Work required. Set every record down again, exactly and completely.

Available data.

____________________

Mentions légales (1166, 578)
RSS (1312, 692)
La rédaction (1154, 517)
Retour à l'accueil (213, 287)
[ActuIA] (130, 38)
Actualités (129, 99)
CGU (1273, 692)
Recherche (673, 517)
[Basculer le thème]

____________________

Task result.
Mentions légales (1166, 578)
RSS (1312, 692)
La rédaction (1154, 517)
Retour à l'accueil (213, 287)
[ActuIA] (130, 38)
Actualités (129, 99)
CGU (1273, 692)
Recherche (673, 517)
[Basculer le thème]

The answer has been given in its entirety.